**INFORMATION SUPPLIED**
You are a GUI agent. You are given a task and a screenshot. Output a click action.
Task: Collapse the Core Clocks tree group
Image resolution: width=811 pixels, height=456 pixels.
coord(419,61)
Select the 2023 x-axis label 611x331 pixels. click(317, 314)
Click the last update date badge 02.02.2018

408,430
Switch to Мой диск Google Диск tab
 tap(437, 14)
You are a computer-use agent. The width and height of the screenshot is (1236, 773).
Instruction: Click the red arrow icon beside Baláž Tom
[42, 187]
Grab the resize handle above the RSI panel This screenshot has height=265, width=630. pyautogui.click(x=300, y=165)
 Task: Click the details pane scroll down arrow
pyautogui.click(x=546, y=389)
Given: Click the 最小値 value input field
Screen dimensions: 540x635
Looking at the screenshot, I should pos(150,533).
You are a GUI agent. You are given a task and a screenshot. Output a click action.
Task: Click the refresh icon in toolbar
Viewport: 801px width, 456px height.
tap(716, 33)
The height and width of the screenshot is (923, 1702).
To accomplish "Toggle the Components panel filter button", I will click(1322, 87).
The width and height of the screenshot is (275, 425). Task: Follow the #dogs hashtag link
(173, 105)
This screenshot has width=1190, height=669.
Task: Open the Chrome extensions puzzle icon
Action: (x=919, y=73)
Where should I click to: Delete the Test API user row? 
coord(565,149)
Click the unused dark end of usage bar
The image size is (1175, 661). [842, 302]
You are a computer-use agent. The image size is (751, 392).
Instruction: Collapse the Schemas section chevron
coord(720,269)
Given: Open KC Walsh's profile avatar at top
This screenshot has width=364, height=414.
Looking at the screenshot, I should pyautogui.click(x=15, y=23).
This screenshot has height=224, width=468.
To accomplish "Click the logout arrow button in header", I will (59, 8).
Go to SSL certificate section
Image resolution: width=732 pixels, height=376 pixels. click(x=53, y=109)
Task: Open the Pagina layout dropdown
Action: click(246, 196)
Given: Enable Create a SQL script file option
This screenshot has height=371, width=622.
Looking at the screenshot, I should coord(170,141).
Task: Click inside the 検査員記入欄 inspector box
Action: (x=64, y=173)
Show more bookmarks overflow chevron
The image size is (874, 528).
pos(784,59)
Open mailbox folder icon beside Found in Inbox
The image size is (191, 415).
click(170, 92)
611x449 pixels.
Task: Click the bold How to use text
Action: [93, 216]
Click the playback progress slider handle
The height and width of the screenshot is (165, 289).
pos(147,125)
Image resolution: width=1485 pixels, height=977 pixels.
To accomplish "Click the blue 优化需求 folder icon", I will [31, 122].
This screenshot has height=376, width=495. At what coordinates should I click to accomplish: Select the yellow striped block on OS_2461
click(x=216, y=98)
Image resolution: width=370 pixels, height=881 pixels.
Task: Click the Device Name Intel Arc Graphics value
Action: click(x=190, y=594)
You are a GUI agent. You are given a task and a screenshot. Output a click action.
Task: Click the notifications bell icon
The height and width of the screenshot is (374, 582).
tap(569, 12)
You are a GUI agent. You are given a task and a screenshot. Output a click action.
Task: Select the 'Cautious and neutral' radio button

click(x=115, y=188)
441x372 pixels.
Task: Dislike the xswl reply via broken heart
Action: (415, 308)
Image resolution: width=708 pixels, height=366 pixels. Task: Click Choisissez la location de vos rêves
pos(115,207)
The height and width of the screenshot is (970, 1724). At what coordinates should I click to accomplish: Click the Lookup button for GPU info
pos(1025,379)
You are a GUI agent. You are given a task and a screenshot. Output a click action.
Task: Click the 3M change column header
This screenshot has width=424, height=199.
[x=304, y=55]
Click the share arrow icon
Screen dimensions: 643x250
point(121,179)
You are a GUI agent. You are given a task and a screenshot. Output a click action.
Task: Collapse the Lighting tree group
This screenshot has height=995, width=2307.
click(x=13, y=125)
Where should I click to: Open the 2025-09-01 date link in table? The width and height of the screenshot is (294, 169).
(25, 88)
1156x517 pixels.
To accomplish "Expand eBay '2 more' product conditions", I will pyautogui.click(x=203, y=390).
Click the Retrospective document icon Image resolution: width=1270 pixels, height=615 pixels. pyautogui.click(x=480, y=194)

**YOUR TASK**
Copy all of the material above word for word.

**EXERCISE SOLUTION**
You are a GUI agent. You are given a task and a screenshot. Output a click action.
Task: Collapse the Core Clocks tree group
Image resolution: width=811 pixels, height=456 pixels.
coord(419,61)
Select the 2023 x-axis label 611x331 pixels. click(317, 314)
Click the last update date badge 02.02.2018

408,430
Switch to Мой диск Google Диск tab
 tap(437, 14)
You are a computer-use agent. The width and height of the screenshot is (1236, 773).
Instruction: Click the red arrow icon beside Baláž Tom
[42, 187]
Grab the resize handle above the RSI panel This screenshot has height=265, width=630. pyautogui.click(x=300, y=165)
 Task: Click the details pane scroll down arrow
pyautogui.click(x=546, y=389)
Given: Click the 最小値 value input field
Screen dimensions: 540x635
Looking at the screenshot, I should pos(150,533).
You are a GUI agent. You are given a task and a screenshot. Output a click action.
Task: Click the refresh icon in toolbar
Viewport: 801px width, 456px height.
tap(716, 33)
The height and width of the screenshot is (923, 1702).
To accomplish "Toggle the Components panel filter button", I will click(1322, 87).
The width and height of the screenshot is (275, 425). Task: Follow the #dogs hashtag link
(173, 105)
This screenshot has width=1190, height=669.
Task: Open the Chrome extensions puzzle icon
Action: (x=919, y=73)
Where should I click to: Delete the Test API user row? 
coord(565,149)
Click the unused dark end of usage bar
The image size is (1175, 661). [842, 302]
You are a computer-use agent. The image size is (751, 392).
Instruction: Collapse the Schemas section chevron
coord(720,269)
Given: Open KC Walsh's profile avatar at top
This screenshot has width=364, height=414.
Looking at the screenshot, I should pyautogui.click(x=15, y=23).
This screenshot has height=224, width=468.
To accomplish "Click the logout arrow button in header", I will (59, 8).
Go to SSL certificate section
Image resolution: width=732 pixels, height=376 pixels. click(x=53, y=109)
Task: Open the Pagina layout dropdown
Action: click(246, 196)
Given: Enable Create a SQL script file option
This screenshot has height=371, width=622.
Looking at the screenshot, I should coord(170,141).
Task: Click inside the 検査員記入欄 inspector box
Action: (x=64, y=173)
Show more bookmarks overflow chevron
The image size is (874, 528).
pos(784,59)
Open mailbox folder icon beside Found in Inbox
The image size is (191, 415).
click(170, 92)
611x449 pixels.
Task: Click the bold How to use text
Action: [93, 216]
Click the playback progress slider handle
The height and width of the screenshot is (165, 289).
pos(147,125)
Image resolution: width=1485 pixels, height=977 pixels.
To accomplish "Click the blue 优化需求 folder icon", I will [31, 122].
This screenshot has height=376, width=495. At what coordinates should I click to accomplish: Select the yellow striped block on OS_2461
click(x=216, y=98)
Image resolution: width=370 pixels, height=881 pixels.
Task: Click the Device Name Intel Arc Graphics value
Action: click(x=190, y=594)
You are a GUI agent. You are given a task and a screenshot. Output a click action.
Task: Click the notifications bell icon
The height and width of the screenshot is (374, 582).
tap(569, 12)
You are a GUI agent. You are given a task and a screenshot. Output a click action.
Task: Select the 'Cautious and neutral' radio button

click(x=115, y=188)
441x372 pixels.
Task: Dislike the xswl reply via broken heart
Action: (415, 308)
Image resolution: width=708 pixels, height=366 pixels. Task: Click Choisissez la location de vos rêves
pos(115,207)
The height and width of the screenshot is (970, 1724). At what coordinates should I click to accomplish: Click the Lookup button for GPU info
pos(1025,379)
You are a GUI agent. You are given a task and a screenshot. Output a click action.
Task: Click the 3M change column header
This screenshot has width=424, height=199.
[x=304, y=55]
Click the share arrow icon
Screen dimensions: 643x250
point(121,179)
You are a GUI agent. You are given a task and a screenshot. Output a click action.
Task: Collapse the Lighting tree group
This screenshot has height=995, width=2307.
click(x=13, y=125)
Where should I click to: Open the 2025-09-01 date link in table? The width and height of the screenshot is (294, 169).
(25, 88)
1156x517 pixels.
To accomplish "Expand eBay '2 more' product conditions", I will pyautogui.click(x=203, y=390).
Click the Retrospective document icon Image resolution: width=1270 pixels, height=615 pixels. pyautogui.click(x=480, y=194)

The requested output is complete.